• Work task: Reproduce the listing below word for word, leaving every line unchanged.
── Data records ──
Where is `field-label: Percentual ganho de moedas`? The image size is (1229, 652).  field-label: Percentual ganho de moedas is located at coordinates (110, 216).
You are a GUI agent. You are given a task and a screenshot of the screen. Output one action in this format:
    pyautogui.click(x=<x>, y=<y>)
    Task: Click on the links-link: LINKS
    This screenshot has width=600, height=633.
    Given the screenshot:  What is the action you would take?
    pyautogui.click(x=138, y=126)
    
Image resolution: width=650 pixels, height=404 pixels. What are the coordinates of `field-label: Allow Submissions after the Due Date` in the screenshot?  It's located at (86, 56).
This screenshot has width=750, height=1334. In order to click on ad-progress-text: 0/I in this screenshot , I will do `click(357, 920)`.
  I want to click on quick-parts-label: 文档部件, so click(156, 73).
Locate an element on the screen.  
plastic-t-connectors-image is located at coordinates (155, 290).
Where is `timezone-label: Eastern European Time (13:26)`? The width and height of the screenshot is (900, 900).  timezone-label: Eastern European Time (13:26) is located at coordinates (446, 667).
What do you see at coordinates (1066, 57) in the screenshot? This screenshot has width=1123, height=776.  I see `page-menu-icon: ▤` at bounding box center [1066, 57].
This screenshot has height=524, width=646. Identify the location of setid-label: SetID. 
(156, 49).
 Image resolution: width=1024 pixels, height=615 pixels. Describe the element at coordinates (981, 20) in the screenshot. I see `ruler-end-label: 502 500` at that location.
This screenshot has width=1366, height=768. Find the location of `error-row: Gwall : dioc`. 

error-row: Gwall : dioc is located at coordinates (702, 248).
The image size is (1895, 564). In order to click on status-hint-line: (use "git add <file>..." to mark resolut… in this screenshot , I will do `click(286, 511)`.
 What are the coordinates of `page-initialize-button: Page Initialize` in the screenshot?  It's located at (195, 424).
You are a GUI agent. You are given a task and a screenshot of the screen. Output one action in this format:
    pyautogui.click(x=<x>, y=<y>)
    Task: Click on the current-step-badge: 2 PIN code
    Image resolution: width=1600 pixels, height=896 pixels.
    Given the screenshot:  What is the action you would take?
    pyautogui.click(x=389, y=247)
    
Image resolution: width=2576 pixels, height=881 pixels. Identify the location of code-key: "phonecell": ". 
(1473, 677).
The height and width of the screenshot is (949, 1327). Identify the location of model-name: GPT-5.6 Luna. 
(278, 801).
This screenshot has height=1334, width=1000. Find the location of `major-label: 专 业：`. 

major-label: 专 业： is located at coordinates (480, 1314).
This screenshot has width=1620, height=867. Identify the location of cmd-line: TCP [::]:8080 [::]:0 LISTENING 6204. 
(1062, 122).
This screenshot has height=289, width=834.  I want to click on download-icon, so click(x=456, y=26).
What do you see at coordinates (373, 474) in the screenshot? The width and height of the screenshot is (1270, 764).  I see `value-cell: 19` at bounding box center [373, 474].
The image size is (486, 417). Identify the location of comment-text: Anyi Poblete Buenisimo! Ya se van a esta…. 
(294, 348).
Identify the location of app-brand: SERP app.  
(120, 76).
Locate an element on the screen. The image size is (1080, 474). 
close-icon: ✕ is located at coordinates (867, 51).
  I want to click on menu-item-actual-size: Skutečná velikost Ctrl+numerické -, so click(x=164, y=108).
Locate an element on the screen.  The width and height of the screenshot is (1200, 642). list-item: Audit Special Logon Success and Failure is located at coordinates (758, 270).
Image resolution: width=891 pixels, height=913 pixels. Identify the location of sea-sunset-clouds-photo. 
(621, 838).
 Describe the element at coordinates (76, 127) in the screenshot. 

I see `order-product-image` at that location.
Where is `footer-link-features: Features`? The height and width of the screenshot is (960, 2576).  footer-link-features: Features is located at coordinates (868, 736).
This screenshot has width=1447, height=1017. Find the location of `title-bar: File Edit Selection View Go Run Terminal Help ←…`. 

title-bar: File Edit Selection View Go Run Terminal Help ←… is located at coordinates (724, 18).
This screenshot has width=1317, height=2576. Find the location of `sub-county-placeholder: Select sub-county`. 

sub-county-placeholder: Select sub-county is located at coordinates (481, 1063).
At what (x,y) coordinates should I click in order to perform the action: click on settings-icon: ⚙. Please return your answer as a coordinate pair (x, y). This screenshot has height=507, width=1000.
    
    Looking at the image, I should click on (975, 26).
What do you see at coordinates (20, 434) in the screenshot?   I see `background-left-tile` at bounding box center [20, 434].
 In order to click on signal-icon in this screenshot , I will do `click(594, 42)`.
───
• Exercise answer:
Where is `field-label: Percentual ganho de moedas`? The image size is (1229, 652).  field-label: Percentual ganho de moedas is located at coordinates (110, 216).
You are a GUI agent. You are given a task and a screenshot of the screen. Output one action in this format:
    pyautogui.click(x=<x>, y=<y>)
    Task: Click on the links-link: LINKS
    This screenshot has width=600, height=633.
    Given the screenshot:  What is the action you would take?
    pyautogui.click(x=138, y=126)
    
Image resolution: width=650 pixels, height=404 pixels. What are the coordinates of `field-label: Allow Submissions after the Due Date` in the screenshot?  It's located at (86, 56).
This screenshot has width=750, height=1334. In order to click on ad-progress-text: 0/I in this screenshot , I will do `click(357, 920)`.
  I want to click on quick-parts-label: 文档部件, so click(156, 73).
Locate an element on the screen.  
plastic-t-connectors-image is located at coordinates (155, 290).
Where is `timezone-label: Eastern European Time (13:26)`? The width and height of the screenshot is (900, 900).  timezone-label: Eastern European Time (13:26) is located at coordinates (446, 667).
What do you see at coordinates (1066, 57) in the screenshot? This screenshot has width=1123, height=776.  I see `page-menu-icon: ▤` at bounding box center [1066, 57].
This screenshot has height=524, width=646. Identify the location of setid-label: SetID. 
(156, 49).
 Image resolution: width=1024 pixels, height=615 pixels. Describe the element at coordinates (981, 20) in the screenshot. I see `ruler-end-label: 502 500` at that location.
This screenshot has width=1366, height=768. Find the location of `error-row: Gwall : dioc`. 

error-row: Gwall : dioc is located at coordinates (702, 248).
The image size is (1895, 564). In order to click on status-hint-line: (use "git add <file>..." to mark resolut… in this screenshot , I will do `click(286, 511)`.
 What are the coordinates of `page-initialize-button: Page Initialize` in the screenshot?  It's located at (195, 424).
You are a GUI agent. You are given a task and a screenshot of the screen. Output one action in this format:
    pyautogui.click(x=<x>, y=<y>)
    Task: Click on the current-step-badge: 2 PIN code
    Image resolution: width=1600 pixels, height=896 pixels.
    Given the screenshot:  What is the action you would take?
    pyautogui.click(x=389, y=247)
    
Image resolution: width=2576 pixels, height=881 pixels. Identify the location of code-key: "phonecell": ". 
(1473, 677).
The height and width of the screenshot is (949, 1327). Identify the location of model-name: GPT-5.6 Luna. 
(278, 801).
This screenshot has height=1334, width=1000. Find the location of `major-label: 专 业：`. 

major-label: 专 业： is located at coordinates (480, 1314).
This screenshot has width=1620, height=867. Identify the location of cmd-line: TCP [::]:8080 [::]:0 LISTENING 6204. 
(1062, 122).
This screenshot has height=289, width=834.  I want to click on download-icon, so click(x=456, y=26).
What do you see at coordinates (373, 474) in the screenshot? The width and height of the screenshot is (1270, 764).  I see `value-cell: 19` at bounding box center [373, 474].
The image size is (486, 417). Identify the location of comment-text: Anyi Poblete Buenisimo! Ya se van a esta…. 
(294, 348).
Identify the location of app-brand: SERP app.  
(120, 76).
Locate an element on the screen. The image size is (1080, 474). 
close-icon: ✕ is located at coordinates (867, 51).
  I want to click on menu-item-actual-size: Skutečná velikost Ctrl+numerické -, so click(x=164, y=108).
Locate an element on the screen.  The width and height of the screenshot is (1200, 642). list-item: Audit Special Logon Success and Failure is located at coordinates (758, 270).
Image resolution: width=891 pixels, height=913 pixels. Identify the location of sea-sunset-clouds-photo. 
(621, 838).
 Describe the element at coordinates (76, 127) in the screenshot. 

I see `order-product-image` at that location.
Where is `footer-link-features: Features`? The height and width of the screenshot is (960, 2576).  footer-link-features: Features is located at coordinates (868, 736).
This screenshot has width=1447, height=1017. Find the location of `title-bar: File Edit Selection View Go Run Terminal Help ←…`. 

title-bar: File Edit Selection View Go Run Terminal Help ←… is located at coordinates (724, 18).
This screenshot has width=1317, height=2576. Find the location of `sub-county-placeholder: Select sub-county`. 

sub-county-placeholder: Select sub-county is located at coordinates (481, 1063).
At what (x,y) coordinates should I click in order to perform the action: click on settings-icon: ⚙. Please return your answer as a coordinate pair (x, y). This screenshot has height=507, width=1000.
    
    Looking at the image, I should click on (975, 26).
What do you see at coordinates (20, 434) in the screenshot?   I see `background-left-tile` at bounding box center [20, 434].
 In order to click on signal-icon in this screenshot , I will do `click(594, 42)`.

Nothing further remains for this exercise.